Early in the outbreak, supply chains for thousands of goods made in China were impacted, as Beijing imposed tough travel restrictions, locked down entire cities and suspended factories to curb the spread of the virus.
The result was a major contraction in Chinese manufacturing. The Caixin China manufacturing purchasing managers index (PMI) fell to 40.3 in February, the lowest since the survey began in 2004.
PMIs not only in China have been seriously whacked due to the virus’ impact on supply chains. According to Zero Hedge the global manufacturing sector has suffered its steepest contraction since 2009. Out of 31 nations for which data was available, 15 saw their output contract. They include China, Japan, Germany, France, Italy, South Korea and Australia.
And while China appears to be getting back on its feet, the problem now is an anticipated huge drop in Chinese exports, as overseas orders are being scrapped by China’s trading partners whose economies are being ravaged by the coronavirus, and the draconian restrictions governments are placing on businesses (most non-essential enterprises are closed) and individuals, who are being ordered to stay at home and only go out when necessary.
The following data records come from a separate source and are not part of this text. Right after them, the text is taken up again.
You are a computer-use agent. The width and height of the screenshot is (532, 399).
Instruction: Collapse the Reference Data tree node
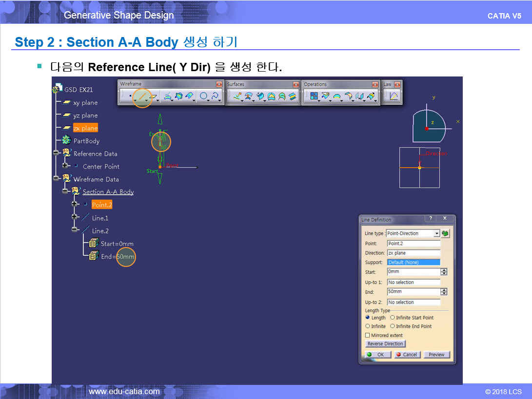56,153
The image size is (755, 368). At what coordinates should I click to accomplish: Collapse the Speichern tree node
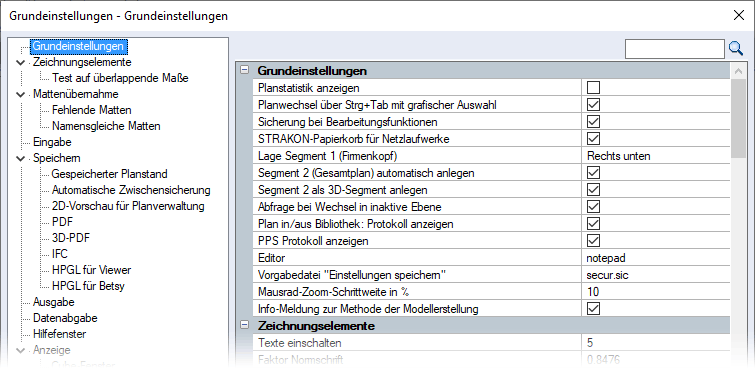20,158
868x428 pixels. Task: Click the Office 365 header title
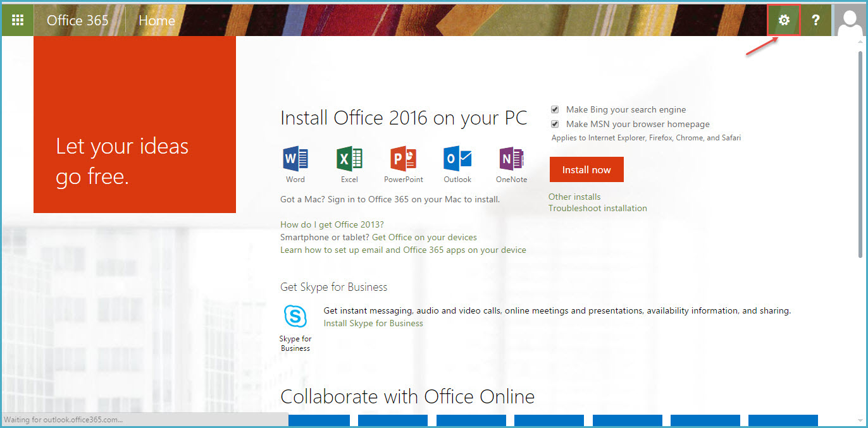77,20
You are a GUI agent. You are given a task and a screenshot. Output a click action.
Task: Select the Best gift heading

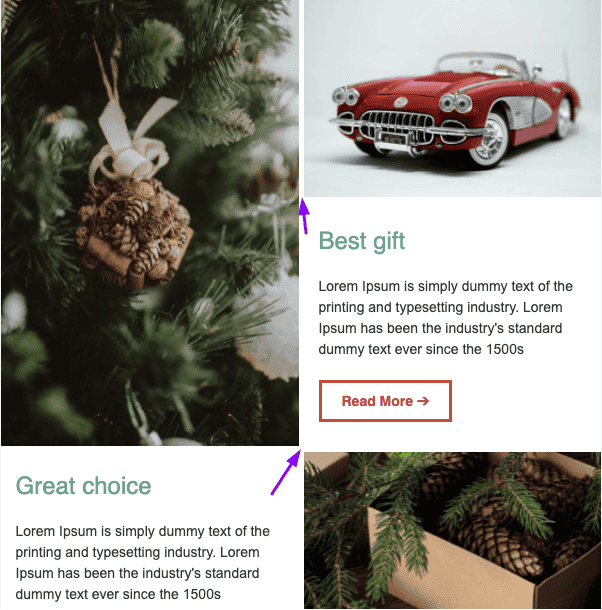(x=362, y=241)
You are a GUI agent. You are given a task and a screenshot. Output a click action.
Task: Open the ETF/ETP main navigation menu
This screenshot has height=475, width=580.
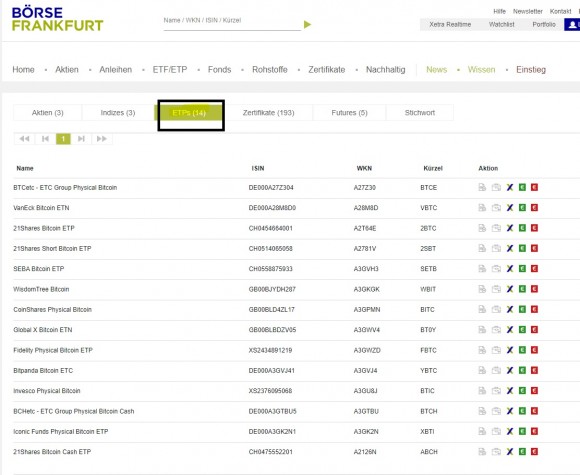[170, 70]
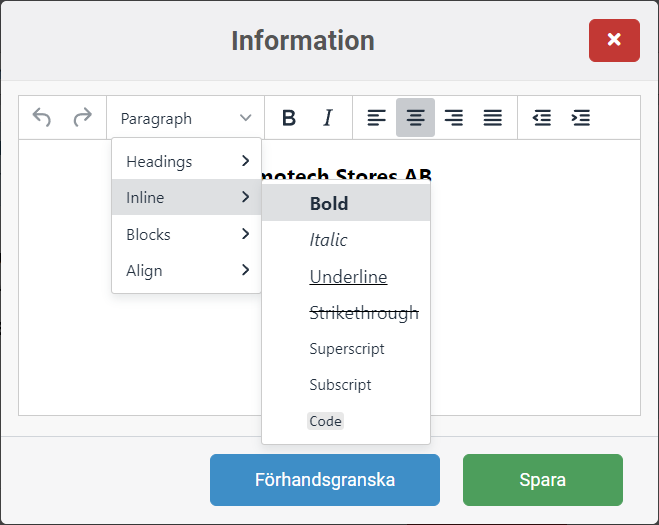The height and width of the screenshot is (525, 659).
Task: Click the Redo arrow icon
Action: [x=82, y=118]
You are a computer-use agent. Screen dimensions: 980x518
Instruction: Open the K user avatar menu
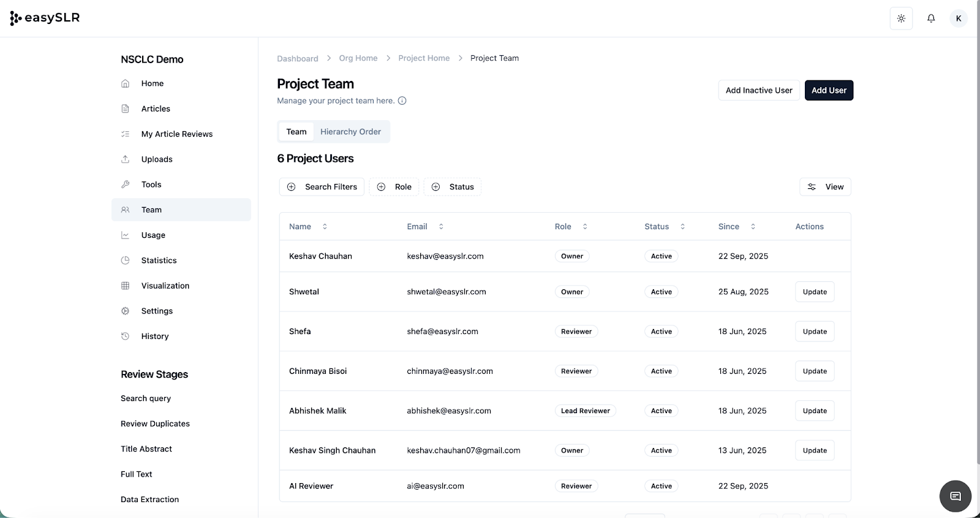pos(959,18)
“The unprecedented shutdown of normal economic activity across Europe, the U.S. and a growing number of emerging markets is certain to cause a dramatic contraction in Chinese exports, probably in the range of a 20-45% year-on-year drop in the second quarter,” Reuters quotes Thomas Gatley, senior analyst at research firm Gavekal Dragonomics.
Metals critical to the economic and military security of the United States could be affected including rare earths used in dozens of defense applications including missile guidance systems, permanent magnets, wind turbines, electric vehicle motors, as well as the materials required for the building of EV batteries - lithium, graphite, nickel, cobalt, manganese.
China has a lock on most of these materials and if exports are restricted, as they were in 2010, hiking the prices of most rare earth oxides, the effects on end users could be devastating.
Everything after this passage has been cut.